A further difficulty with many of the known
systems is that they are sensitive to transients and
spurious signals that may cause false alarms. To some
extent the known systems have circumvented these
problems by incorporating delay circuitry that rejects
signals above a particular amplitude threshold but
whose duration is too short to be likely to represent
an intrusion. However, these systems tend not to be
able to discriminate persistent signals of sufficient
amplitude caused by unwanted intrusion from those
caused by an increase in vibration level generally.
By way of example, suppose that a secured military
area within a perimeter fence attached to an intrusion
detection system, is a site for frequent helicopter
landings. If the sensitivity of the perimeter fence
detector and associated circuitry are set at a high
enough level to detect unwanted human intrusions, the
vibration due to a helicopter landing may be
sufficient to trigger an unwanted false alarm.

» The exercise
According to the intrusion detection text, what have known systems incorporated to reject signals that exceed an amplitude threshold but last too briefly to likely represent an intrusion?

Data drawn from a collection
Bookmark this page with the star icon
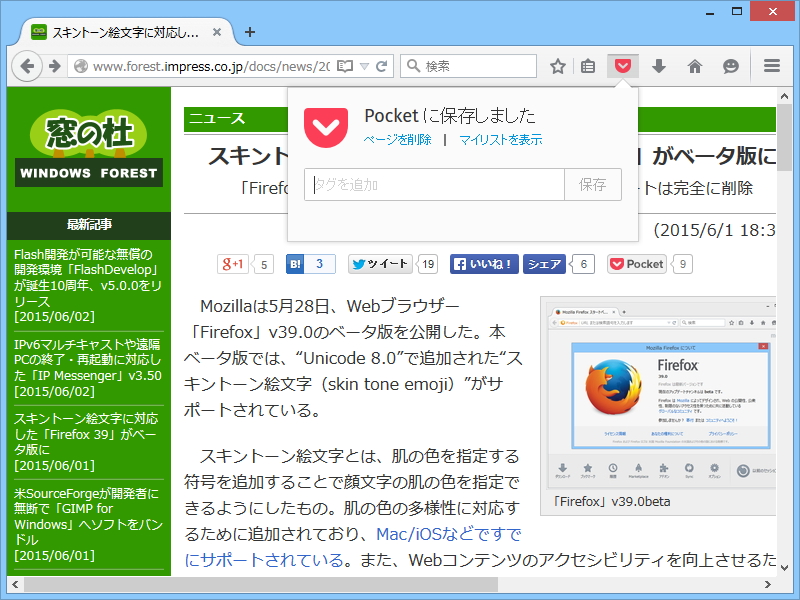Image resolution: width=800 pixels, height=600 pixels. 557,65
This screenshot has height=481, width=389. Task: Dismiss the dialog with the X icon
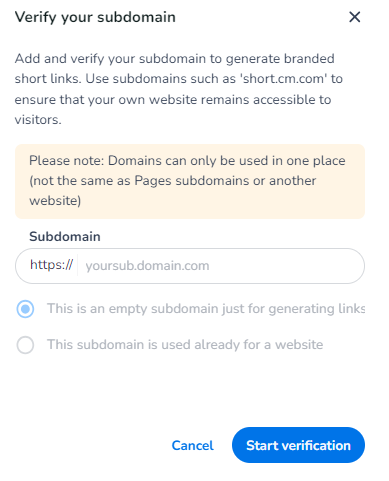point(354,17)
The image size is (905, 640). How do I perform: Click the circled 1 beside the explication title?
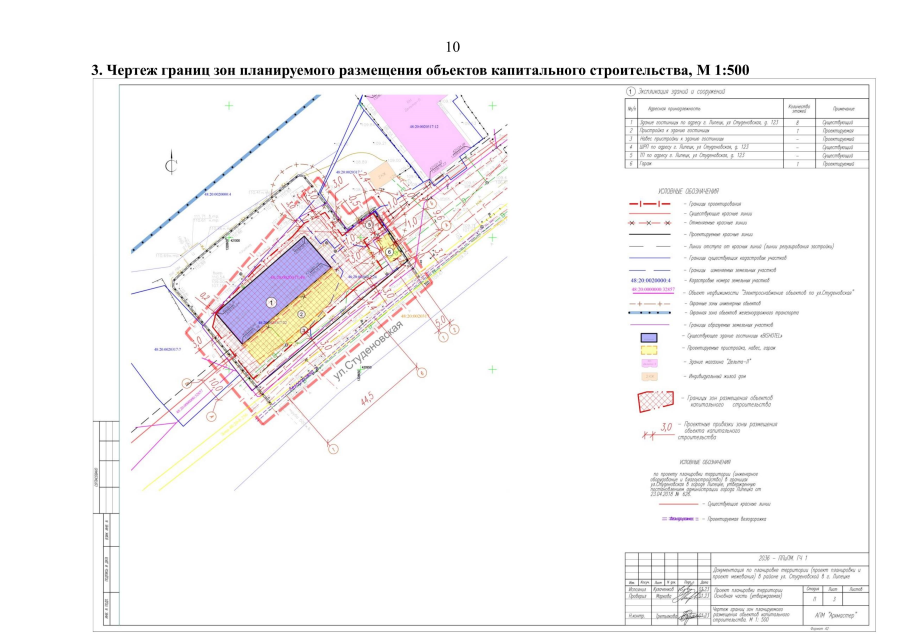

» Result of the task
Delay circuitry.